## Work instructions
Can you copy every one of the entries below word for word, changing nothing?

## Entries provided
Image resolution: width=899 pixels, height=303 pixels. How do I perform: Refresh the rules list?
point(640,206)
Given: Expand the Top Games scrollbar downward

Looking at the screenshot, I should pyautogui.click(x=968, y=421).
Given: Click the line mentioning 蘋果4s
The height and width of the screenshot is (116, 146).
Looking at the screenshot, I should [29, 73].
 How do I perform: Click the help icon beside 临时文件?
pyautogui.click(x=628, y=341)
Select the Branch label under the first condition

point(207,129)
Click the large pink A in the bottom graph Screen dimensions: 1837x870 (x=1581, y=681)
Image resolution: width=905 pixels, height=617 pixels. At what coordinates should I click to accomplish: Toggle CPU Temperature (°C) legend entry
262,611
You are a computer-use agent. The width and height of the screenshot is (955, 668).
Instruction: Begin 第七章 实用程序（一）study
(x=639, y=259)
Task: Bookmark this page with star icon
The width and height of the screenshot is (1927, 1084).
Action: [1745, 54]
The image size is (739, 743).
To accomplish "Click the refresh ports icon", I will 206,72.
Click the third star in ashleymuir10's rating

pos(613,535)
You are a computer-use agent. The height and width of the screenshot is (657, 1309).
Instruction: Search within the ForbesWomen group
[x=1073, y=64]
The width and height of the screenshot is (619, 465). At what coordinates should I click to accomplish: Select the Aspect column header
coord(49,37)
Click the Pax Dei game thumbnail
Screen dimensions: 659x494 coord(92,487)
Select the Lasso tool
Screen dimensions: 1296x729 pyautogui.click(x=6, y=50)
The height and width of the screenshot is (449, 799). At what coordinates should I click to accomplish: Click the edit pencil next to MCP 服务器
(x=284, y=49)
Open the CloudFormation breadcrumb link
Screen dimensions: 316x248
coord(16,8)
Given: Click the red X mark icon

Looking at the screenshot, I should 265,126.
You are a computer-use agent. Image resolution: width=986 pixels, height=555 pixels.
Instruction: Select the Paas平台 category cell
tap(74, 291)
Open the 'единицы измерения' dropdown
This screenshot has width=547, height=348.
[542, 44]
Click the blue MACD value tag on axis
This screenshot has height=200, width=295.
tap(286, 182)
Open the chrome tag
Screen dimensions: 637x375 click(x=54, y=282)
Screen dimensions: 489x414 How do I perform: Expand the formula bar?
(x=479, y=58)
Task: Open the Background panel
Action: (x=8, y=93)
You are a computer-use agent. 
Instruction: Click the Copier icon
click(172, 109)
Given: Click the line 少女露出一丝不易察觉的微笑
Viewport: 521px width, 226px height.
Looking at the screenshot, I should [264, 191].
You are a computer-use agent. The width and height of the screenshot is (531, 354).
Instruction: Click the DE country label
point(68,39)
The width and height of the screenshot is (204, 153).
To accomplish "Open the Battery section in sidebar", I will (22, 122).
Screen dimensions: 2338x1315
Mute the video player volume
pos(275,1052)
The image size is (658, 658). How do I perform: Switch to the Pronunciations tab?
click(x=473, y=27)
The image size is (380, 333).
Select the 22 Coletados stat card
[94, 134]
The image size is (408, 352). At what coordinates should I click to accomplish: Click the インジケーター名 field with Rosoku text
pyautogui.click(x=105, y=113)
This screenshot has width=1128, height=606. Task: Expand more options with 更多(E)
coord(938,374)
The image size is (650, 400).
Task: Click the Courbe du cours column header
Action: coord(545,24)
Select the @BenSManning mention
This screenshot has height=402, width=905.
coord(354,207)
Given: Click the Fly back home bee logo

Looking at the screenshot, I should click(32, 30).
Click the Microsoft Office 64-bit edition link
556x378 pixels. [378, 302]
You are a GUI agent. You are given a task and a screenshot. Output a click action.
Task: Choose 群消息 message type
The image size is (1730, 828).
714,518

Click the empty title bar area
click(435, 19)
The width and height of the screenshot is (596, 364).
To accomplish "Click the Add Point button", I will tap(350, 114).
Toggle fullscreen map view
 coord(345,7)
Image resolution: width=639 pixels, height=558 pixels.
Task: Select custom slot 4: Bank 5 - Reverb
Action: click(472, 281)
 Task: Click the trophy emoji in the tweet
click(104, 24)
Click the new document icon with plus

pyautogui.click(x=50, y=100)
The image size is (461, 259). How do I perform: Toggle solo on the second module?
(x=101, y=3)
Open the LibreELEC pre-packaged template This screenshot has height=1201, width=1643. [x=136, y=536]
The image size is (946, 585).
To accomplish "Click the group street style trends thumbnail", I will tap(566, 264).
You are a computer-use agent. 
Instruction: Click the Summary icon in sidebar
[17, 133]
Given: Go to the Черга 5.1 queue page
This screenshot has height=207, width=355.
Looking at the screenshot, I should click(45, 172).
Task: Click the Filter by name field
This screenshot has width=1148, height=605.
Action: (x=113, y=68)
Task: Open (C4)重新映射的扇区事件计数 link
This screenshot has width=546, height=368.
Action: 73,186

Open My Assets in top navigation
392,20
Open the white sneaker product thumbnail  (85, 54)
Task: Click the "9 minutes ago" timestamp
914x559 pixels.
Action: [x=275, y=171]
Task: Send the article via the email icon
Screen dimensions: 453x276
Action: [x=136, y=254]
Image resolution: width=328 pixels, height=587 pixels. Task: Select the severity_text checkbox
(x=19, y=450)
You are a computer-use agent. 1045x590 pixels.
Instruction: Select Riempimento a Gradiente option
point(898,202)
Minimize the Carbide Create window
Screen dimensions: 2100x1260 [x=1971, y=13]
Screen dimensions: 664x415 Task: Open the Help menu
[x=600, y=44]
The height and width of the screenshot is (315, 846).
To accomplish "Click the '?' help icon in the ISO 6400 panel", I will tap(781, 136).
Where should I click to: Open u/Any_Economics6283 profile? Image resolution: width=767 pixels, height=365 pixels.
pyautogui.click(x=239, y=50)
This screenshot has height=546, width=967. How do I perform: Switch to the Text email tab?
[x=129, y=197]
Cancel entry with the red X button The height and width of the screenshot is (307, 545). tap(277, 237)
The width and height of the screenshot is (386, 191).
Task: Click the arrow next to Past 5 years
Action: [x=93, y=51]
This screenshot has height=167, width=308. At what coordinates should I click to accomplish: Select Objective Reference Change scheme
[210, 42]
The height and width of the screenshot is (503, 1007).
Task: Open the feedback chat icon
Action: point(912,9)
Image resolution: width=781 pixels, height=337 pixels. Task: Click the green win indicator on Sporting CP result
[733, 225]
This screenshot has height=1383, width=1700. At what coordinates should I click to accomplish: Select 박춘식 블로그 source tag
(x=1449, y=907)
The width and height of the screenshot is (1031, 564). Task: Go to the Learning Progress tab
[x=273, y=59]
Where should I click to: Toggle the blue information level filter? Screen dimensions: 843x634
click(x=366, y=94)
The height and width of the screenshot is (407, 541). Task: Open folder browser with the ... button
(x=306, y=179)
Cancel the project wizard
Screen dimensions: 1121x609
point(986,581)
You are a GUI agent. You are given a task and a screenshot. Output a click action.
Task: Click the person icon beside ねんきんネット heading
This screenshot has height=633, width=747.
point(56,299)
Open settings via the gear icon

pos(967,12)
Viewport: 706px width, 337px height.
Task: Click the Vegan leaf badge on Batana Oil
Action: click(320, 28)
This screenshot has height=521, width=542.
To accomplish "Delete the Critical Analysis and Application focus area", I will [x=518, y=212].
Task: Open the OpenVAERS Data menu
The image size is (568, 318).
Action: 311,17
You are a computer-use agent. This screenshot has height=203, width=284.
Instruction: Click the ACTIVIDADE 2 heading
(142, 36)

## Answer to the problem
Image resolution: width=899 pixels, height=303 pixels. How do I perform: Refresh the rules list?
point(640,206)
Given: Expand the Top Games scrollbar downward

Looking at the screenshot, I should pyautogui.click(x=968, y=421).
Given: Click the line mentioning 蘋果4s
The height and width of the screenshot is (116, 146).
Looking at the screenshot, I should [29, 73].
 How do I perform: Click the help icon beside 临时文件?
pyautogui.click(x=628, y=341)
Select the Branch label under the first condition

point(207,129)
Click the large pink A in the bottom graph Screen dimensions: 1837x870 (x=1581, y=681)
Image resolution: width=905 pixels, height=617 pixels. At what coordinates should I click to accomplish: Toggle CPU Temperature (°C) legend entry
262,611
You are a computer-use agent. The width and height of the screenshot is (955, 668).
Instruction: Begin 第七章 实用程序（一）study
(x=639, y=259)
Task: Bookmark this page with star icon
The width and height of the screenshot is (1927, 1084).
Action: [1745, 54]
The image size is (739, 743).
To accomplish "Click the refresh ports icon", I will 206,72.
Click the third star in ashleymuir10's rating

pos(613,535)
You are a computer-use agent. The height and width of the screenshot is (657, 1309).
Instruction: Search within the ForbesWomen group
[x=1073, y=64]
The width and height of the screenshot is (619, 465). At what coordinates should I click to accomplish: Select the Aspect column header
coord(49,37)
Click the Pax Dei game thumbnail
Screen dimensions: 659x494 coord(92,487)
Select the Lasso tool
Screen dimensions: 1296x729 pyautogui.click(x=6, y=50)
The height and width of the screenshot is (449, 799). At what coordinates should I click to accomplish: Click the edit pencil next to MCP 服务器
(x=284, y=49)
Open the CloudFormation breadcrumb link
Screen dimensions: 316x248
coord(16,8)
Given: Click the red X mark icon

Looking at the screenshot, I should 265,126.
You are a computer-use agent. Image resolution: width=986 pixels, height=555 pixels.
Instruction: Select the Paas平台 category cell
tap(74, 291)
Open the 'единицы измерения' dropdown
This screenshot has width=547, height=348.
[542, 44]
Click the blue MACD value tag on axis
This screenshot has height=200, width=295.
tap(286, 182)
Open the chrome tag
Screen dimensions: 637x375 click(x=54, y=282)
Screen dimensions: 489x414 How do I perform: Expand the formula bar?
(x=479, y=58)
Task: Open the Background panel
Action: (x=8, y=93)
You are a computer-use agent. 
Instruction: Click the Copier icon
click(172, 109)
Given: Click the line 少女露出一丝不易察觉的微笑
Viewport: 521px width, 226px height.
Looking at the screenshot, I should [264, 191].
You are a computer-use agent. The width and height of the screenshot is (531, 354).
Instruction: Click the DE country label
point(68,39)
The width and height of the screenshot is (204, 153).
To accomplish "Open the Battery section in sidebar", I will (22, 122).
Screen dimensions: 2338x1315
Mute the video player volume
pos(275,1052)
The image size is (658, 658). How do I perform: Switch to the Pronunciations tab?
click(x=473, y=27)
The image size is (380, 333).
Select the 22 Coletados stat card
[94, 134]
The image size is (408, 352). At what coordinates should I click to accomplish: Click the インジケーター名 field with Rosoku text
pyautogui.click(x=105, y=113)
This screenshot has width=1128, height=606. Task: Expand more options with 更多(E)
coord(938,374)
The image size is (650, 400).
Task: Click the Courbe du cours column header
Action: coord(545,24)
Select the @BenSManning mention
This screenshot has height=402, width=905.
coord(354,207)
Given: Click the Fly back home bee logo

Looking at the screenshot, I should click(32, 30).
Click the Microsoft Office 64-bit edition link
556x378 pixels. [378, 302]
You are a GUI agent. You are given a task and a screenshot. Output a click action.
Task: Choose 群消息 message type
The image size is (1730, 828).
714,518

Click the empty title bar area
click(435, 19)
The width and height of the screenshot is (596, 364).
To accomplish "Click the Add Point button", I will tap(350, 114).
Toggle fullscreen map view
 coord(345,7)
Image resolution: width=639 pixels, height=558 pixels.
Task: Select custom slot 4: Bank 5 - Reverb
Action: click(472, 281)
 Task: Click the trophy emoji in the tweet
click(104, 24)
Click the new document icon with plus

pyautogui.click(x=50, y=100)
The image size is (461, 259). How do I perform: Toggle solo on the second module?
(x=101, y=3)
Open the LibreELEC pre-packaged template This screenshot has height=1201, width=1643. [x=136, y=536]
The image size is (946, 585).
To accomplish "Click the group street style trends thumbnail", I will tap(566, 264).
You are a computer-use agent. 
Instruction: Click the Summary icon in sidebar
[17, 133]
Given: Go to the Черга 5.1 queue page
This screenshot has height=207, width=355.
Looking at the screenshot, I should click(45, 172).
Task: Click the Filter by name field
This screenshot has width=1148, height=605.
Action: (x=113, y=68)
Task: Open (C4)重新映射的扇区事件计数 link
This screenshot has width=546, height=368.
Action: 73,186

Open My Assets in top navigation
392,20
Open the white sneaker product thumbnail  (85, 54)
Task: Click the "9 minutes ago" timestamp
914x559 pixels.
Action: [x=275, y=171]
Task: Send the article via the email icon
Screen dimensions: 453x276
Action: [x=136, y=254]
Image resolution: width=328 pixels, height=587 pixels. Task: Select the severity_text checkbox
(x=19, y=450)
You are a computer-use agent. 1045x590 pixels.
Instruction: Select Riempimento a Gradiente option
point(898,202)
Minimize the Carbide Create window
Screen dimensions: 2100x1260 [x=1971, y=13]
Screen dimensions: 664x415 Task: Open the Help menu
[x=600, y=44]
The height and width of the screenshot is (315, 846).
To accomplish "Click the '?' help icon in the ISO 6400 panel", I will tap(781, 136).
Where should I click to: Open u/Any_Economics6283 profile? Image resolution: width=767 pixels, height=365 pixels.
pyautogui.click(x=239, y=50)
This screenshot has height=546, width=967. How do I perform: Switch to the Text email tab?
[x=129, y=197]
Cancel entry with the red X button The height and width of the screenshot is (307, 545). tap(277, 237)
The width and height of the screenshot is (386, 191).
Task: Click the arrow next to Past 5 years
Action: [x=93, y=51]
This screenshot has height=167, width=308. At what coordinates should I click to accomplish: Select Objective Reference Change scheme
[210, 42]
The height and width of the screenshot is (503, 1007).
Task: Open the feedback chat icon
Action: point(912,9)
Image resolution: width=781 pixels, height=337 pixels. Task: Click the green win indicator on Sporting CP result
[733, 225]
This screenshot has height=1383, width=1700. At what coordinates should I click to accomplish: Select 박춘식 블로그 source tag
(x=1449, y=907)
The width and height of the screenshot is (1031, 564). Task: Go to the Learning Progress tab
[x=273, y=59]
Where should I click to: Toggle the blue information level filter? Screen dimensions: 843x634
click(x=366, y=94)
The height and width of the screenshot is (407, 541). Task: Open folder browser with the ... button
(x=306, y=179)
Cancel the project wizard
Screen dimensions: 1121x609
point(986,581)
You are a GUI agent. You are given a task and a screenshot. Output a click action.
Task: Click the person icon beside ねんきんネット heading
This screenshot has height=633, width=747.
point(56,299)
Open settings via the gear icon

pos(967,12)
Viewport: 706px width, 337px height.
Task: Click the Vegan leaf badge on Batana Oil
Action: click(320, 28)
This screenshot has height=521, width=542.
To accomplish "Delete the Critical Analysis and Application focus area", I will [x=518, y=212].
Task: Open the OpenVAERS Data menu
The image size is (568, 318).
Action: 311,17
You are a computer-use agent. This screenshot has height=203, width=284.
Instruction: Click the ACTIVIDADE 2 heading
(142, 36)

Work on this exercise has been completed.